Standardize precinct identifier format

nvkelso commented 6 years ago

Should generally be state fips (AA) & county fips (AAA) & precinct id (AAAAAAA*).

Sometimes there is both a precinct name and ID, perhaps we should include both variants? (Though extra columns inflates the DBF).

migurski commented 6 years ago

Those precinct IDs come from the Census, but only in cases where a state participated in the 2010 VTD program right?

nvkelso commented 6 years ago

We invent them for state and local sources. We should be more consistent there...

And there should be crosswalk with other precinct data provider / sources.

On Aug 1, 2018, at 11:41, Michal Migurski notifications@github.com wrote:

Those precinct IDs come from the Census, but only in cases where a state participated in the 2010 VTD program right?

— You are receiving this because you authored the thread. Reply to this email directly, view it on GitHub, or mute the thread.

migurski commented 6 years ago

For PlanScore, I’ve been assigning them artisinal integers. Works really well internally but not something I’ve exposed generally.

nvkelso commented 6 years ago

Please make them public!

On Aug 1, 2018, at 12:51, Michal Migurski notifications@github.com wrote:

For PlanScore, I’ve been assigning them artisinal integers. Works really well internally but not something I’ve exposed generally.

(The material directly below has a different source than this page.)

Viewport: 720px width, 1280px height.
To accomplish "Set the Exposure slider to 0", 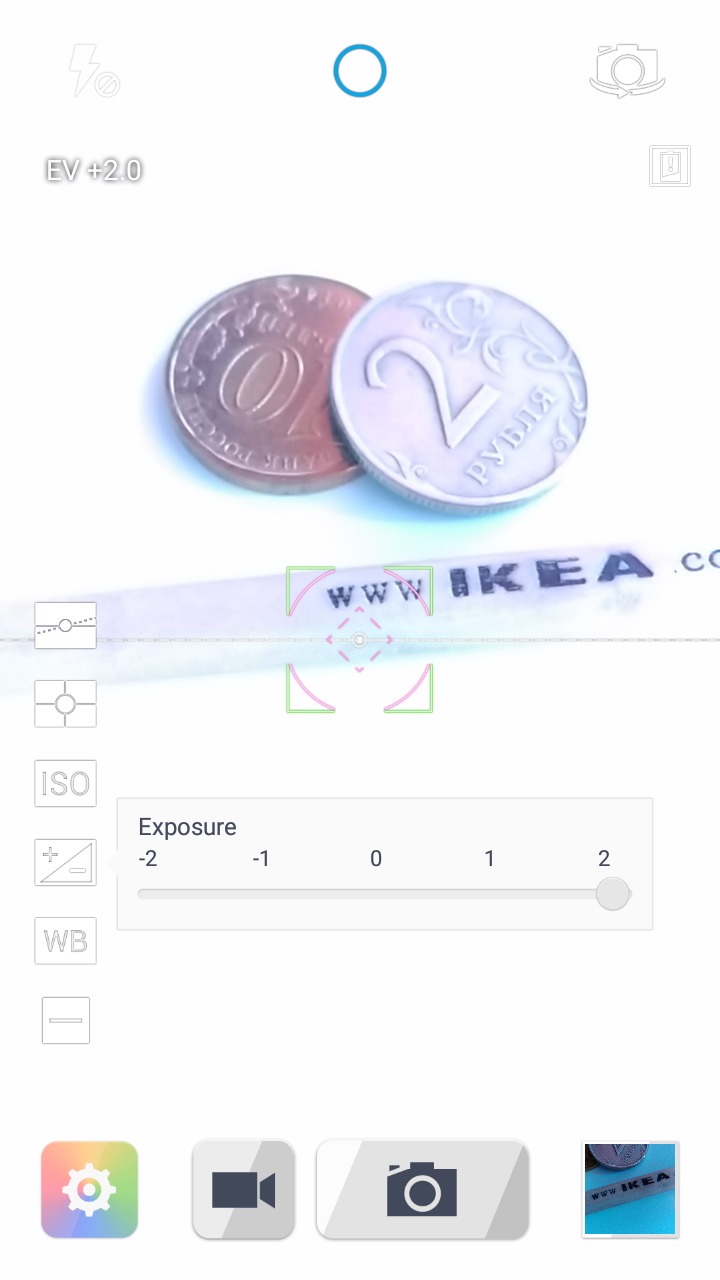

— You are receiving this because you authored the thread. Reply to this email directly, view it on GitHub, or mute the thread.

nvkelso commented 6 years ago

In https://github.com/nvkelso/election-geodata/pull/146: All state IDs are now FIPS codes in https://github.com/nvkelso/election-geodata/pull/146, and there's a common field format (2 char for state, 32 char for county (which should be ssCCC but some data comes as longer name strings and that's not normalized yet), and 255 char precinct (should be normalized, but same as county).

sigpwned commented 6 years ago

First, let me say how thrilled I was when I came across this project. Because it contains preinct-level geodata for the whole country, I think it can be the hub for any GIS or map election data project. I know it's a great starting off point for some work I plan to do!

Regarding precincts, I reviewed precinct labels from a number of states and I was disappointed to find that there is little shared rhyme or reason among them. Some use numeric codes; some use physical location names, like "city hall"; some use a combination of the two; others seem not to include labels at all. If the goal is to standardize precinct labels in a way more general than "uppercase, split on non-alphanumeric and join with single whitespace," this project will have to come up with its own novel naming scheme. I'm not sure there is a "right" answer, on face.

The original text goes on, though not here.